Listing patients as 'next of kin' at hospitals may cause legal confusion

When hospitalized patients list nonrelatives as next of kin, state laws might interfere with those patients’ wishes – and a new study suggests the situation isn’t rare.

In Connecticut, where researchers looked at medical charts of nearly 110,000 hospitalized veterans, eight percent had specified someone other than a close family member as next of kin – in conflict with the state’s “default surrogate consent” laws.

Default surrogate consent statutes are designed to designate a proxy for patients who can’t make their own medical decisions. In most states, spouses are given first priority, followed by adult children, parents and siblings, the authors write in a research letter in JAMA.

But states are inconsistent in their recognition of other relationships, like friends, distant relatives or unmarried or same-sex partners.

In the Connecticut study, unrelated designees noted in patients’ charts included “baby momma,” “common law spouse,” “live-in soul mate,” and “same-sex partner.”

Same-sex partners are almost never included in state statues, said Thaddeus Pope, director of the Health Law Institute at Hamline University School of Law in Saint Paul, Minnesota. In most states, an estranged sister would be appointed proxy before a same-sex partner.

Filling out an advanced directive care plan, which can be done easily online, would avoid the problem, but most people still do not do this, said Pope. (See Reuters story of April 16, 2014 here:

“The key piece of advice is to complete an advanced directive,” Pope, who wasn’t involved in the new study, told Reuters Health by phone. “Appoint whoever you trust, who knows you and your values and preferences, and give them a copy.”

“There’s a good chance that the person the state is going to pick for you is not the same person that you would pick,” he said.
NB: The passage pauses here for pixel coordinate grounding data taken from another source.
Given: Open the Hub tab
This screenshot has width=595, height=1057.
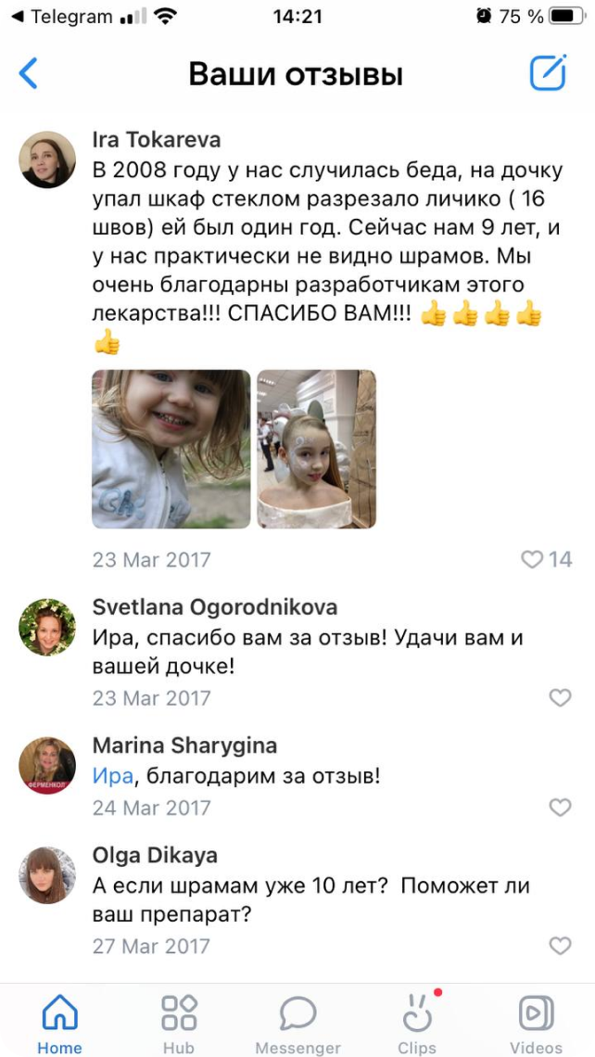Looking at the screenshot, I should pyautogui.click(x=179, y=1024).
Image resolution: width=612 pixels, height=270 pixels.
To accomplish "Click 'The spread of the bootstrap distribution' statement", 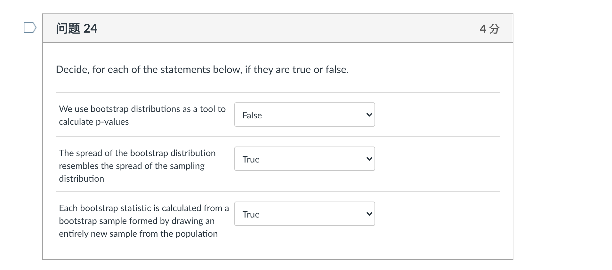I will coord(137,153).
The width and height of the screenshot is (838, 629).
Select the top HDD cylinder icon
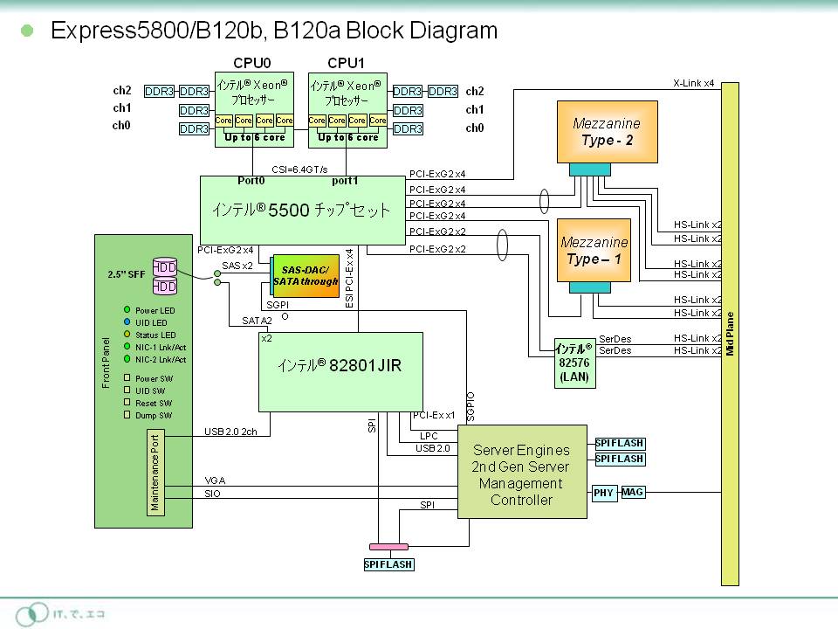tap(165, 266)
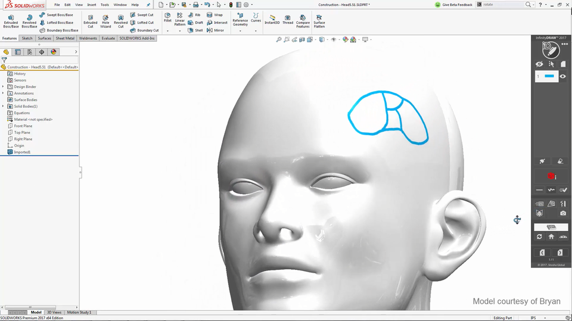Image resolution: width=572 pixels, height=321 pixels.
Task: Pin the SOLIDWORKS menu bar
Action: click(148, 5)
Appointing a healthcare proxy or durable power of attorney may take more legal resources, but would also prevent confusion, said Dr. Andrew B. Cohen of Yale University School of Medicine in New Haven, Connecticut, who led the new study.

Cohen and his colleagues examined the next-of-kin relationships listed for 109,803 veterans who received care at Veterans Health Administration facilities in Connecticut between 2003 and 2013.
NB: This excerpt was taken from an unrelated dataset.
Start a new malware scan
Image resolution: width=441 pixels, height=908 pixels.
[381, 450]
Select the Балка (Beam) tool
Almost 93 percent listed a nuclear or immediate family member as next of kin. About 3 percent listed a more distant relative and 4 percent listed a person with no blood or legal relation, often a friend, common law spouse or same sex partner.

Less than 1 percent listed other social connections, like landlady, priest, roommate or sponsor.
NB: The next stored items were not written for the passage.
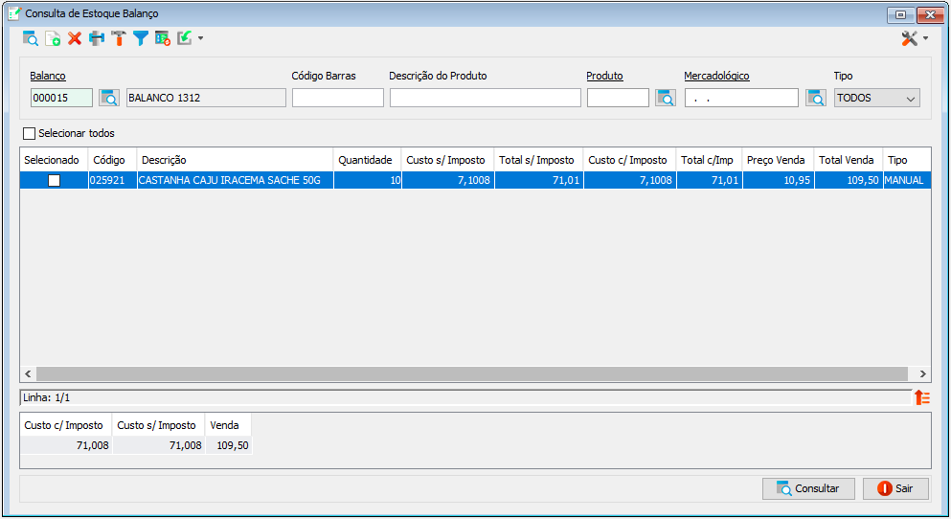This screenshot has width=951, height=519.
Task: Click the printer icon in the toolbar
Action: click(97, 39)
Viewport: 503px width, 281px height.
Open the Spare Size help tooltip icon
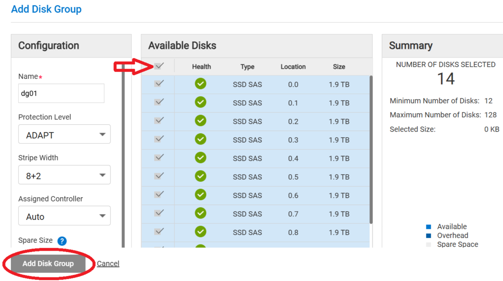[x=62, y=240]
Six percent of veterans over age 65 and about 9 percent of those under age 65 had someone other than a nuclear family member listed as next of kin.

It is possible that a next of kin could be denied the right to make medical decisions for an incapacitated loved one if they are not recognized by state law, Cohen said, but he suspects it is not happening often.

“When it’s somebody who falls outside the nuclear family it may get in the way of timely clinical care,” Cohen told Reuters Health by phone.

“Whenever somebody’s not able to make their own decisions, that’s really complicated clinically,” Cohen said. “When there’s uncertainty about whether the person who is appointed as next of kin can do this, it slows down the decision making process.”

There will always be emergency situations where no proxy has been appointed beforehand, so a default state list is still necessary, according to Gina Bravo of the University of Sherbrooke in Quebec, Canada, who was not involved in the new study.

“We can understand that health professionals need a sort of order of who to call,” Bravo told Reuters Health by phone.

Quebec has a similar default consent statute, but does include a category for a person who shows special interest who is not a blood or legal relative, she said. Adding this category to U.S. statues would solve part of the problem, she said.

The choice should not be left to the doctor, who has a conflict of interest when it comes to giving or refraining from treatment, she said.